Aufgaben:
A - Zitieren Sie aus dem Lesetext alles von „Damit kannste dir“ bis hinunter zu „wäre doch was?“.
B - Welche SSD wird im Lesetext konkret vorgeschlagen?
C - Geben Sie den Absatz des Lesetextes, der mit „Eigentlich ist dein Computer“ beginnt, verkürzt wieder.
---------- Lesetext
# Was zum Geburtstag wünschen?



## aordecai (24. Juli 2014)

*Was zum Geburtstag wünschen?*

Moin liebe Community,

meine Frau hat mich heute gefragt was ich mir so wünsche zum Geburtstag. Leider habe ich keine Idee, vielleicht einer von euch?

Vorschläge im Bereich Technik/Computer.


Ich wäre euch für eure Hilfe sehr dankbar


----------



## addicTix (24. Juli 2014)

*AW: Was zum Geburtstag wünschen?*

Geld.

Damit kannste dir dann die Technik kaufen


----------



## _chiller_ (24. Juli 2014)

*AW: Was zum Geburtstag wünschen?*

Eigentlich ist dein Computer ja Up-To-Date wenn deine Signatur stimmt. Eine neue SSD wäre aber nicht schlecht, ne Crucial MX100 mit 512GB wäre doch was?
--------------------
---------- Auflistung
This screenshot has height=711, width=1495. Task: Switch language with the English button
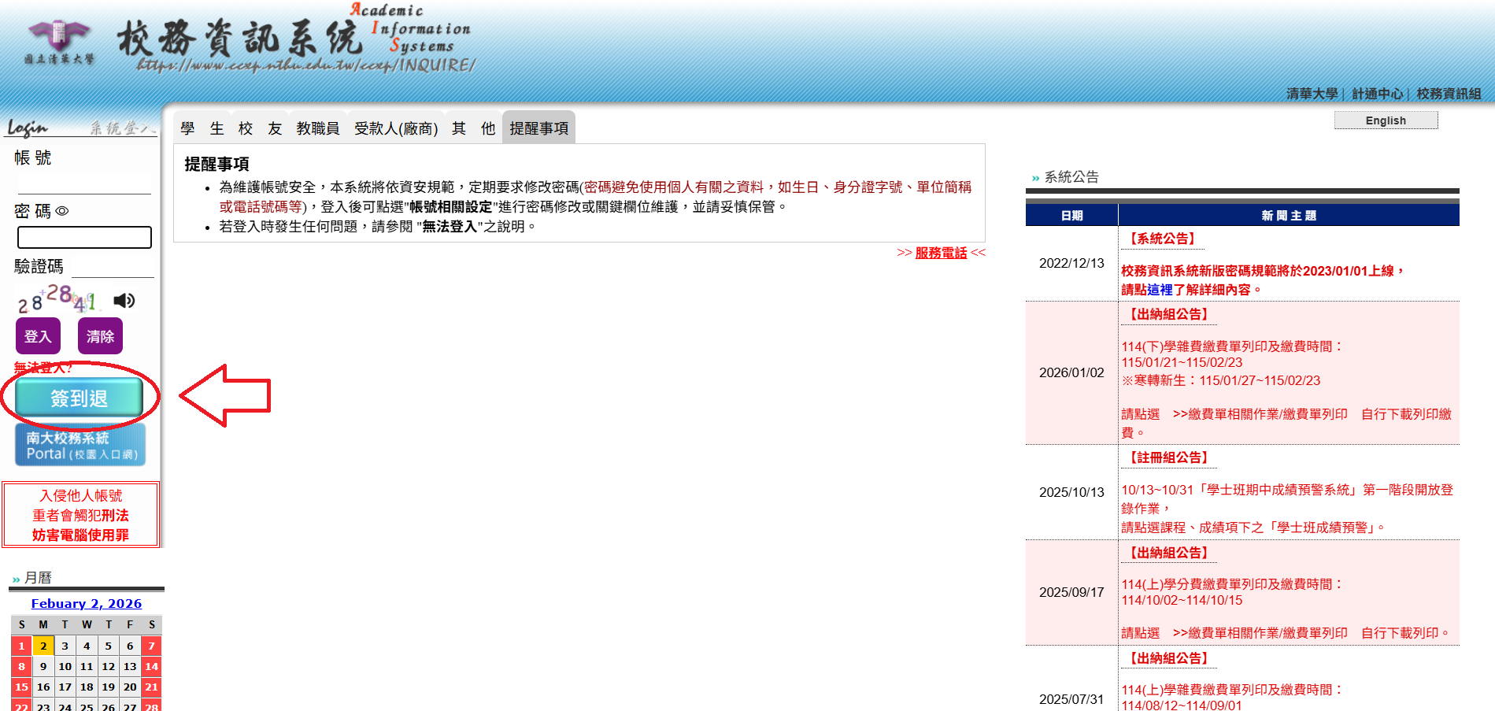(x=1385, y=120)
--------------------
---------- Auflistung
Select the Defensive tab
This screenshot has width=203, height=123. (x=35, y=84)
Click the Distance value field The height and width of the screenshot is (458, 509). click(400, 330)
--------------------
Lösungen:
A -
Damit kannste dir dann die Technik kaufen


----------



## _chiller_ (24. Juli 2014)

*AW: Was zum Geburtstag wünschen?*

Eigentlich ist dein Computer ja Up-To-Date wenn deine Signatur stimmt. Eine neue SSD wäre aber nicht schlecht, ne Crucial MX100 mit 512GB wäre doch was?

B - Eine Crucial MX100 mit 512 GB.

C - Laut Signatur ist der Computer aktuell. Als Geschenk würde sich eine neue SSD eignen, etwa eine Crucial MX100 mit 512 GB.